My laboratory is interested in studying the molecular basis of neurodegenerative diseases using Huntington?s Disease (HD) as a model system. HD is an autosomal dominant disorder that affects 1 in 10,000 individuals. HD is characterized by chorea, rigidity and progressive dementia. Symptoms usually begin between the ages of 35 and 50 years, with death typically following 15 to 20 years later. HD is caused by the expansion of an unstable stretch of CAG triplet repeats within the coding region of the HD gene. Moreover the protein encoded by the HD gene, huntingtin, is a novel protein of unknown function.

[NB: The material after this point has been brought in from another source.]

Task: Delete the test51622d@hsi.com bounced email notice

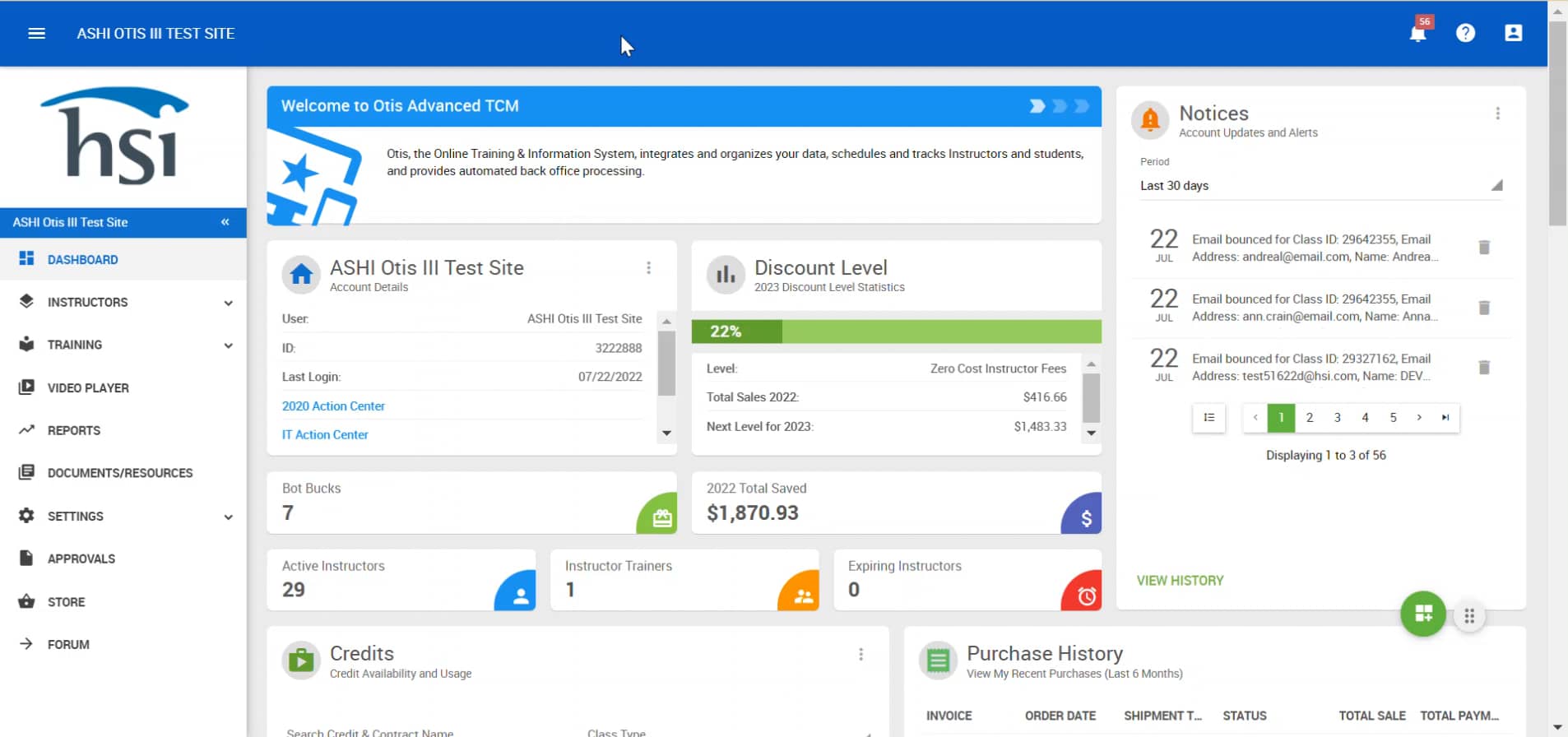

We are using the mouse as a model organism. Inactivation of the mouse homologue of the HD gene results in embryonic lethality demonstrating that huntingtin is essential for early embryonic development. Conditional inactivation of the gene at later stages results in progressive neurodegeneration in the adult mouse, suggesting that huntingtin is also essential for neuronal survival.

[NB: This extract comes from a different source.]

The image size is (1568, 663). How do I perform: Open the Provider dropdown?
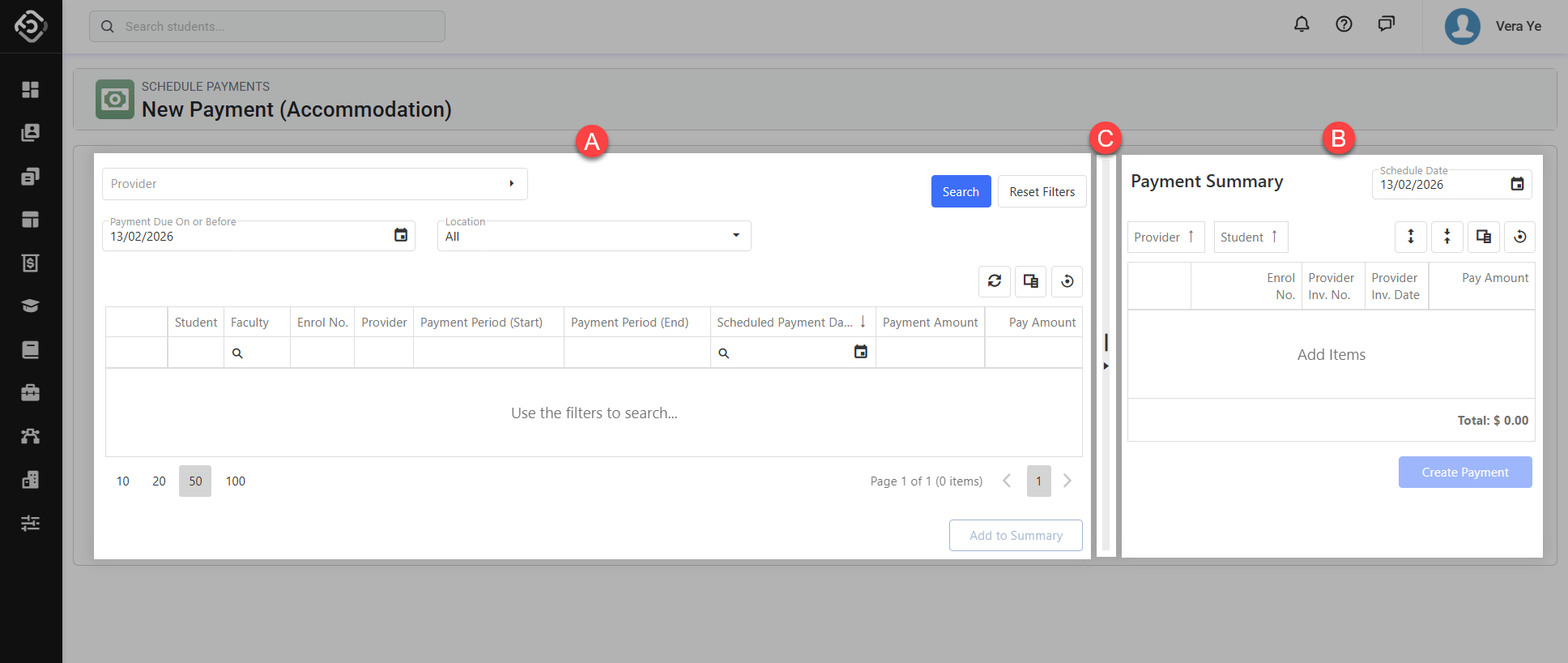315,184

Analysis of genetically engineered mice provides information in the context of the entire organism, throughout development and in adult organs, and complements in vitro analyses of normal and mutant huntingtin. In addition to providing important practical information regarding a devastating disorder, an analysis of the normal function of huntingtin and its interacting proteins can also provide important basic information regarding normal development and neuronal function in the brain.

Techniques Utilized:

• Molecular Biology: DNA and RNA isolation, PCR, cloning, site-directed mutagenesis, sequencing, Southern and Northern analysis, RT-PCR analysis, RNase protection, in vitro transcription.
• Biochemistry: SDS-Page, detection of proteins using immunoblotting and immunoprecipitation.
• Cell Biology: Cell culture (mammalian cells and in particular fibroblasts and mouse embryonic stem cells (ES), transfection and electroporation of mammalian cells, immortalization of cell lines.
• Histology: paraffin and frozen sectioning, immunohistochemistry, in-situ hybridisation, confocal microscopy. Skeleton preparation.
• Mouse genetics: Generation of genetically engineered (transgenic, chimeric) mice. Embryo collection, microinjection and embryo transfer

Selected Publications

1. Dragatsis I., Efstratiadis A. and Zeitlin S. (1998) Mouse mutant embryos lacking huntingtin are rescued from lethality by wild-type extraembryonic tissues. Development 125: 1529-1539.
2. Metzler M., Helgason C.D., Dragatsis I., Zhang T., Gan L., Pineault N., Zeitlin S.O., Humphries R.K. and Hayden M.R. (2000) Huntingtin is required for normal hematopoiesis. Human Molecular Genetics 9: 387-394.
3. Dragatsis I., Dietrich P. and Zeitlin S. (2000) Expression of the Huntingtin-associated protein 1 gene in the developing and adult mouse. Neuroscience Letters 282: 37-40.
4. Dragatsis I. and Zeitlin S. (2000) CaMKIIalpha-Cre transgene expression and recombination patterns in the mouse brain. Genesis 26: 133-135.
5. Dietrich P., Dragatsis I., Xuan S., Zeitlin S. and Efstratiadis A. (2000) Conditional mutagenesis in mice with heat shock promoter-driven cre transgenes. Mammalian  Genome 11: 196-205.
6. Dragatsis I., Levine M.S. and Zeitlin S. (2000) Inactivation of Hdh in the brain and testis results in progressive neurodegeneration and sterility in mice. Nature Genetics 26: 300-306.
7. Dragatsis I. and Zeitlin S. (2001) A method for the generation of conditional gene repair mutations in mice. Nucleic Acids Research 29: e10.
8. Reiner A., Del Mar N., Meade C.A., Yang H., Dragatsis I., Zeitlin S. and Goldowitz D. (2001) Neurons lacking huntingtin differentially colonize brain and survive in chimeric mice. Journal of Neuroscience  21:7608-7619.